Ces feuillets - le dossier d'enquête - serviront de support aux interventions du Bonnant démultiplié. On peut y lire que Jean Vachat souffrait d'une maladie qui l'avait cloué au lit et grandement affaibli. Un matin, il demanda à la gouvernante d'aller cuire une volaille et de le laisser se reposer. A la servante, il sollicita son couteau dont le manche portait vertu et dignité.

Inquiète, la gouvernante partit chercher Pierre Vachat, lequel trouva le couteau planté dans le ventre de son frère. Ce dernier retira l'arme et alla chercher Jean Calvin et Matthieu de Geneston ainsi que le chirurgien Claude Convers.

Jean Calvin fera une déposition qui raconte son intervention auprès du mourant. «Je lui fis beaucoup de remontrances. Et ensuite, je lui demandai ce qui l'avait poussé à faire une telle blessure à son corps. Il me répondit qu'il souffrait de trop. Je lui montrai de plusieurs façons comment le diable l'avait séduit et bouleversé. Après ces reproches, je lui demandai s'il ne se repentait pas d'avoir ainsi offensé Dieu et d'avoir succombé à une telle tentation. Il me répondit par l'affirmative. Ce qu'il réitéra par deux fois. [...] Je l'exhortai encore par mes paroles à prendre patience et à se consoler en la grâce de Dieu».

L'asthme coupable

Après avoir montré des signes de pénitence, Jean Vachat reçut la visite du chirurgien. Il mourut vers midi, soit environ quatre heures après le coup de couteau. Selon le constat de ceux qui ont examiné le corps, il présentait deux plaies au niveau de l'estomac dont une pouvait être fatale. «Grâce à l'incision, Maître Alexandre s'aperçut qu'il souffrait d'une maladie appelée asthme, qui est mortelle et entraîne plusieurs désagréments, voire même le désespoir.» L'honorable Pierre Vachat demanda l'autorisation d'enterrer son frère au lieu accoutumé. Sans parvenir à infléchir le Petit Conseil qui lui refusa une sépulture digne de ce nom.

Cinq siècles plus tard, le Bonnant procureur a repris ces faits pour exiger la confirmation de la sentence. Le châtiment aurait pu même être pire. Une pendaison par les pieds, un corps traîné dans les ruelles. Jean Vachat, lucide, a cédé à la ruse du démon et violé l'incontournable et limpide «tu ne tueras point». Peu importe si les Anciens, Grecs ou Romains, ont pu exalter le suicide, Saint-Augustin dira que celui qui fait le choix d'abréger ses tourments va vers des tourments éternels. La seule exception susceptible de justifier cet homicide de soi-même étant un ordre divin.
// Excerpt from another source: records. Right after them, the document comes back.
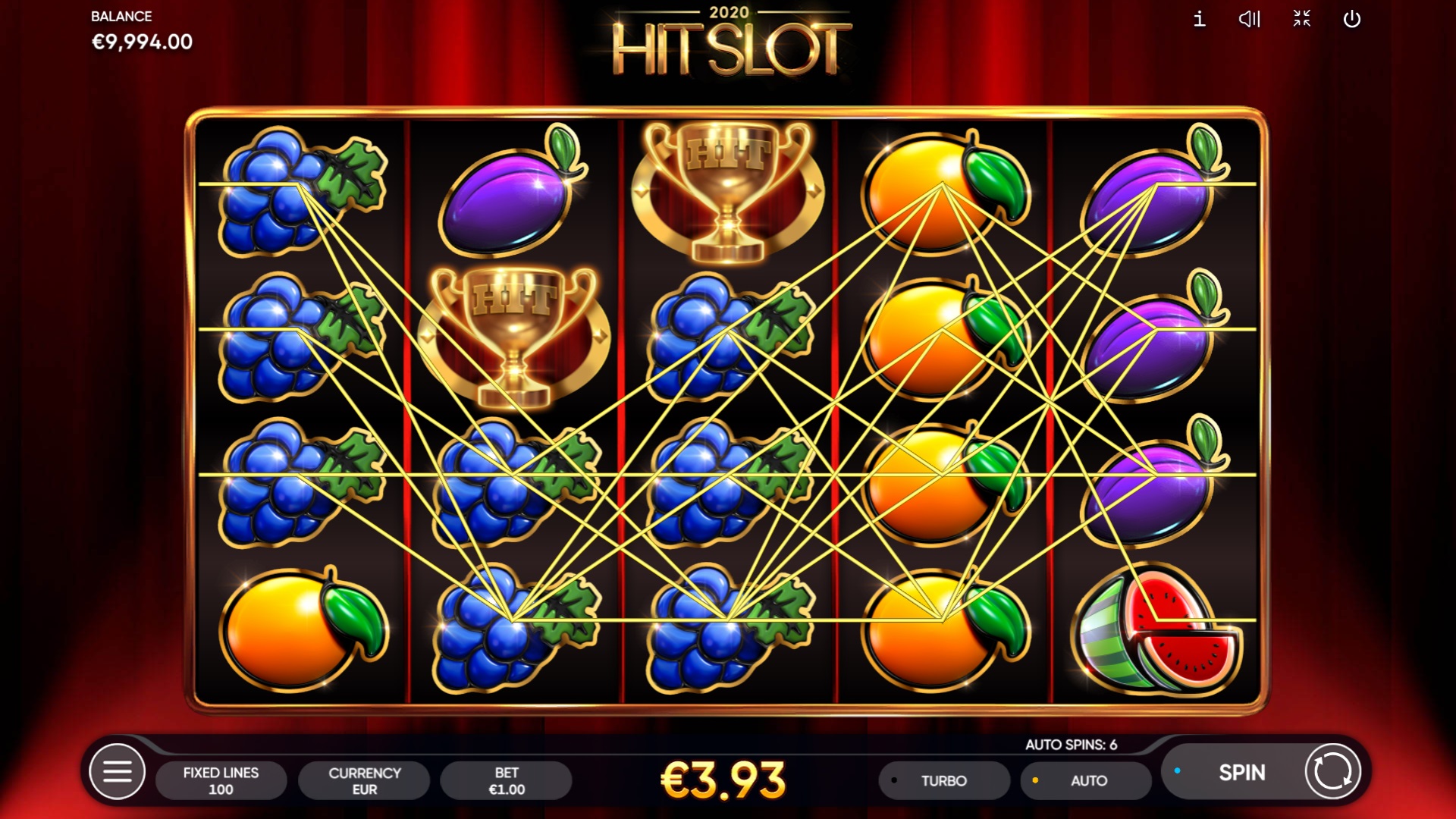Open the Bet €1.00 selector
The width and height of the screenshot is (1456, 819).
506,780
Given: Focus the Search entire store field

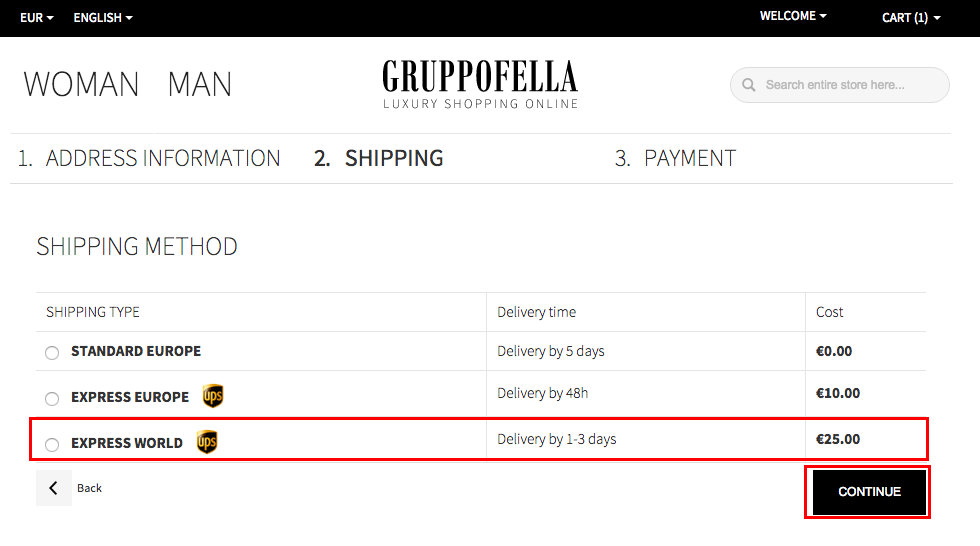Looking at the screenshot, I should [839, 85].
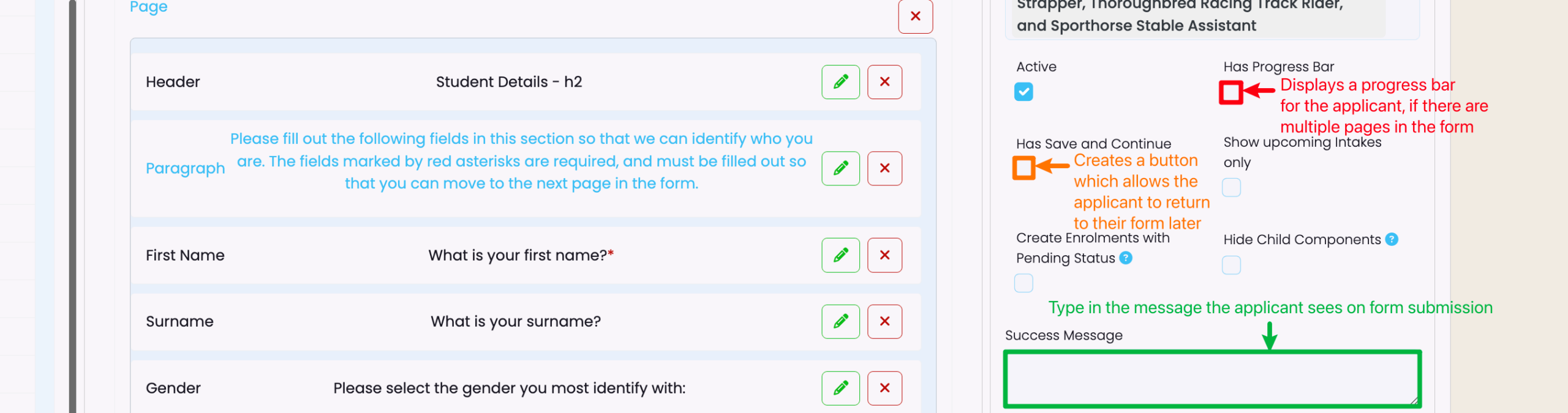Delete the Surname field
Image resolution: width=1568 pixels, height=413 pixels.
[884, 322]
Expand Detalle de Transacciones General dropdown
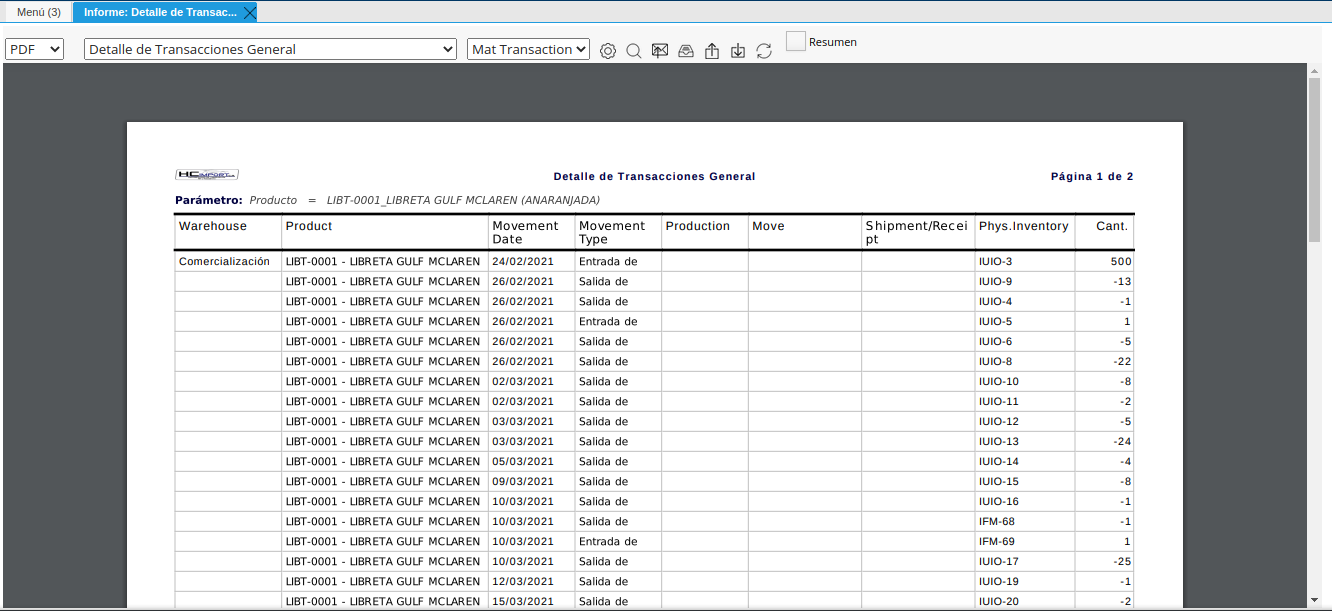Viewport: 1332px width, 611px height. pos(270,49)
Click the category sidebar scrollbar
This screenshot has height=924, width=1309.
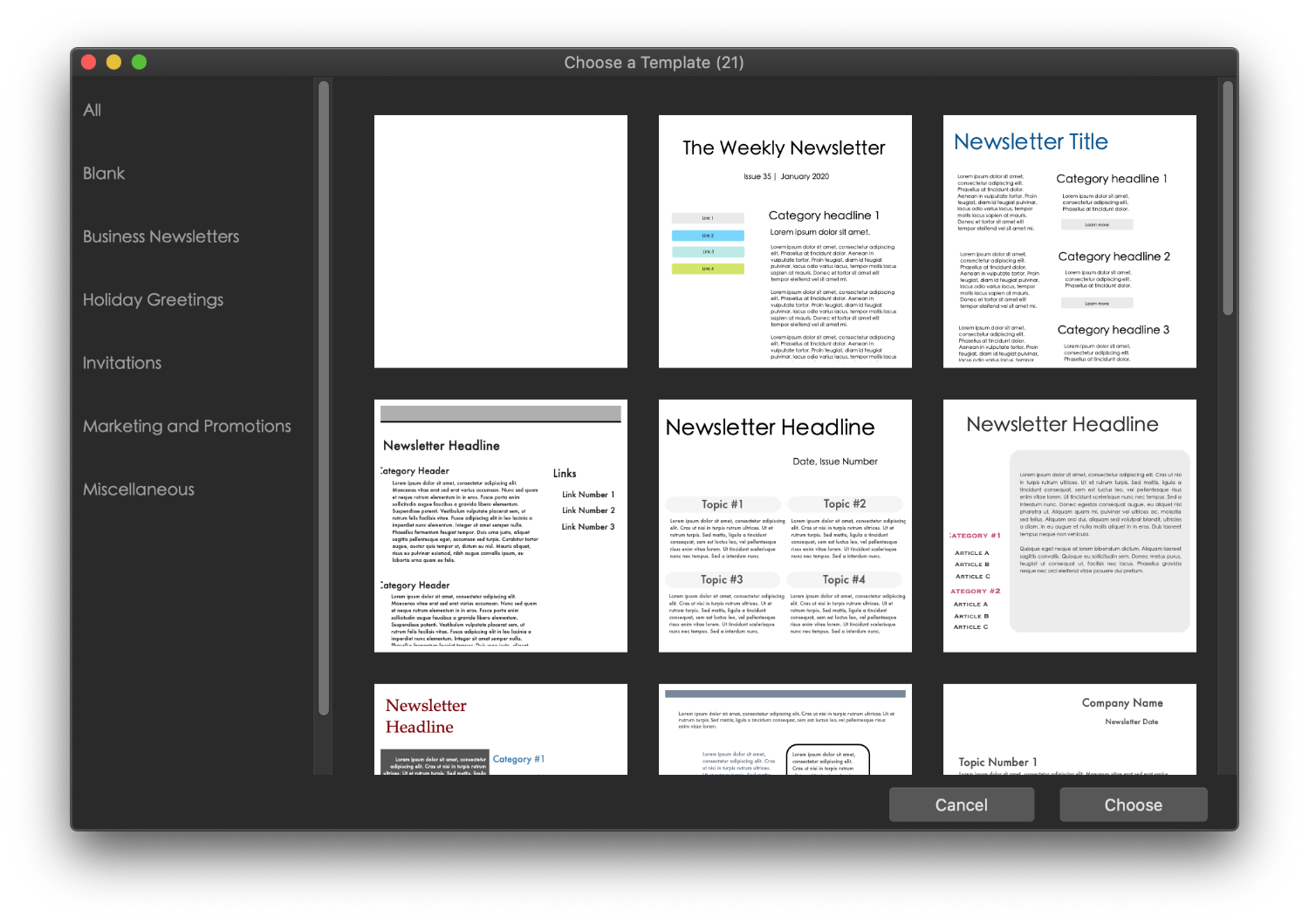pyautogui.click(x=324, y=398)
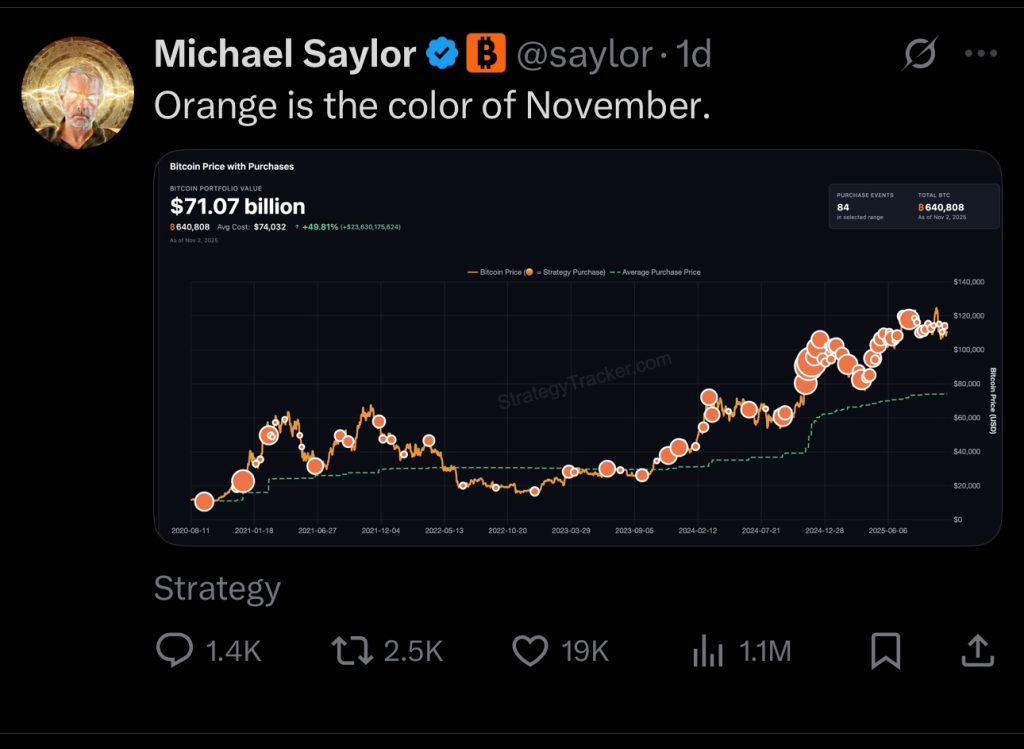
Task: Click the orange Bitcoin affiliation badge
Action: (486, 53)
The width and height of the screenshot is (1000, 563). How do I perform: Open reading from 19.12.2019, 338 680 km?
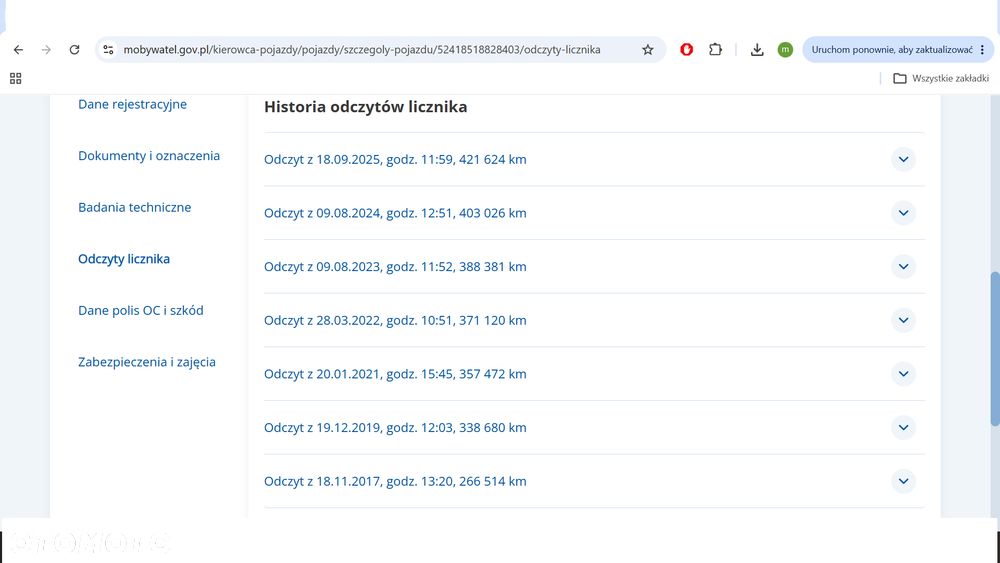tap(594, 428)
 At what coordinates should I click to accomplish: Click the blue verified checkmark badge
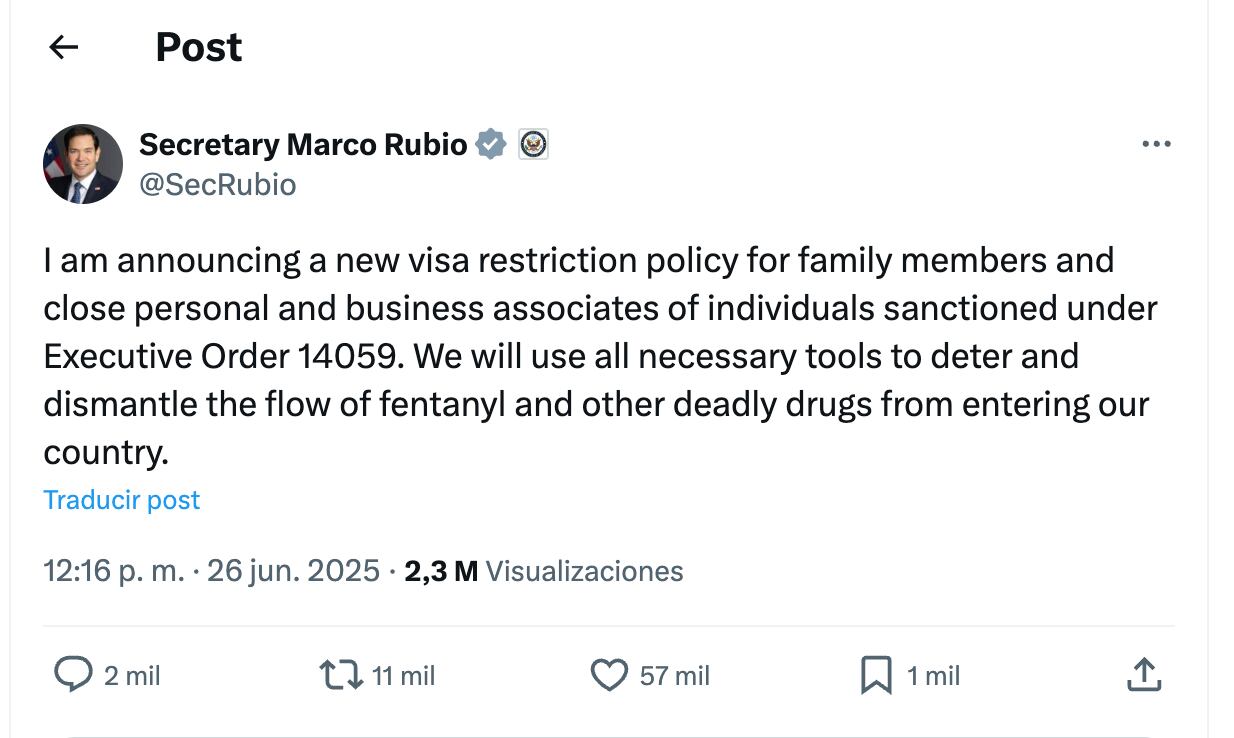pos(490,143)
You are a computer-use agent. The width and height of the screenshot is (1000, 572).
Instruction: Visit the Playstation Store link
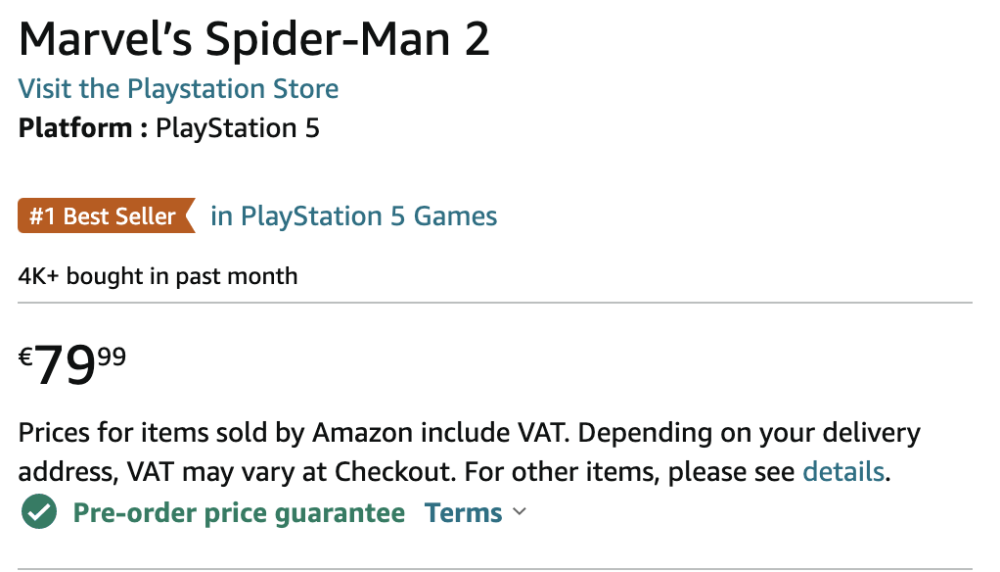tap(178, 89)
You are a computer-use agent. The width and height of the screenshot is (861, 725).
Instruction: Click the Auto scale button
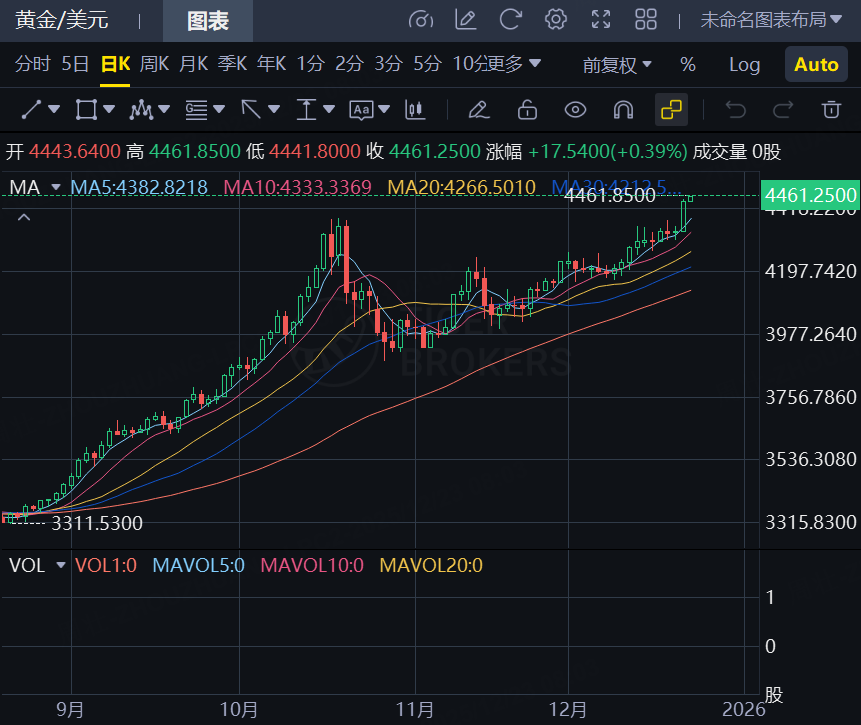[816, 64]
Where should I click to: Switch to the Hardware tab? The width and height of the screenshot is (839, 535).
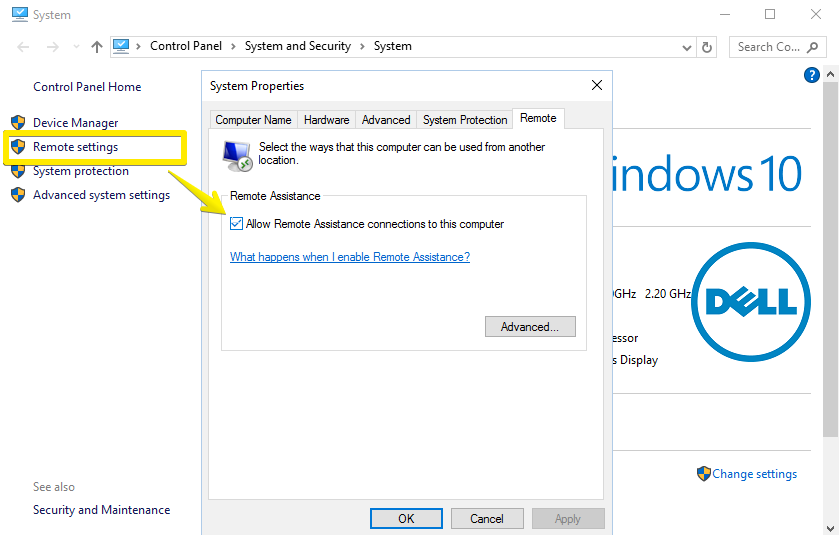tap(326, 120)
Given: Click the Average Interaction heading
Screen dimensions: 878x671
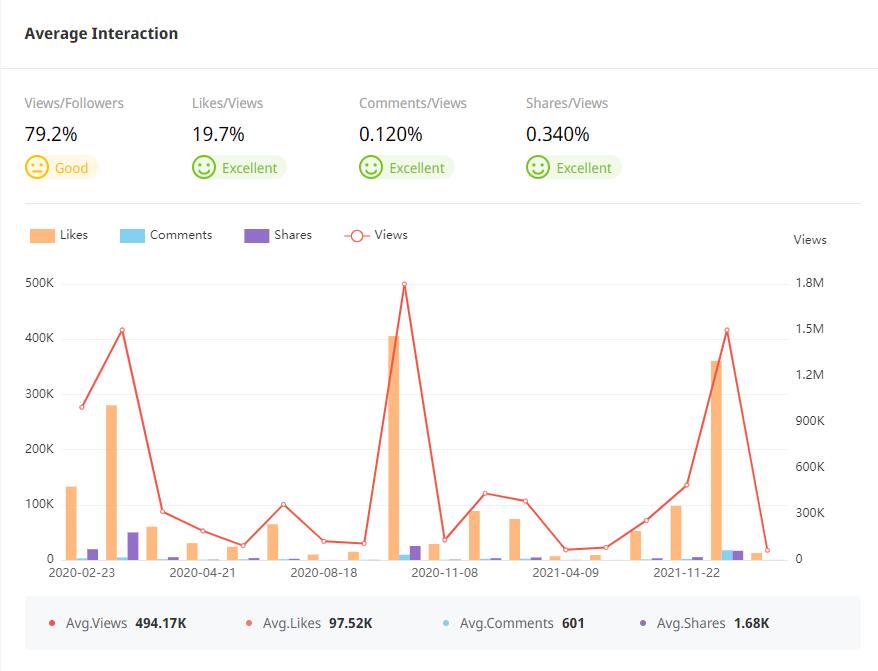Looking at the screenshot, I should tap(101, 33).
Dans son rôle d'avocat, celui qu'il affectionne le plus, Marc Bonnant a demandé rien de moins que l'acquittement, la réhabilitation, l'exhumation du corps de Jean Vachat des entrailles du plateau de Champel et l'indemnisation de ses héritiers par le canton. S'en prenant tout d'abord à la singularité de la procédure en vigueur au XVIe siècle - pas de défense, pas d'appel, pas de contradictoire, pas d'affrontement dans la clarté - le plaideur a ensuite énuméré les doutes possibles. Et si Jean Vachat ne s'était pas lui-même infligé ces blessures? Et si sa mort n'avait pas été causée par le couteau mais plutôt par la sollicitude de son frère qui a retiré la lame? Ou encore par ces heures d'admonestation de Jean Calvin - épreuve inhumaine par excellence - qui ont pu amoindrir sa résistance? Et s'il avait succombé, hypothèse la plus probable, à une crise d'asthme?

Pris dans le tourbillon de cette incertitude, le jury a opté pour la thèse de la réhabilitation. A l'unanimité. Ou presque. Certains se sont abstenus. Déçus peut-être que tant d'éloquence soit mise au service d'une rupture du lien de causalité plutôt que d'une défense du droit, inexistant à l'époque mais qu'importe, à disposer de sa vie et à mettre fin dignement - sujet d'actualité s'il en est - à ses souffrances.

Certes, le juge Bonnant n'a pas été totalement silencieux sur cette réhabilitation morale du suicide. Revendiquant son athéisme et une sensibilité d'anarchiste de droite, le magistrat d'un moment a exprimé une opinion restant sans incidence sur la sentence. «Si se donner la mort, c'est offenser Dieu, s'interdire de la donner, c'est offenser l'homme.» Entre ces deux offenses, son choix est fait. Le suicide est «notre manière à nous de sortir de scène». Il est ce don, célébré par Montaigne, qui permet à l'homme de «prendre la clé des champs». On l'aurait bien suivi plus en avant sur cette voie.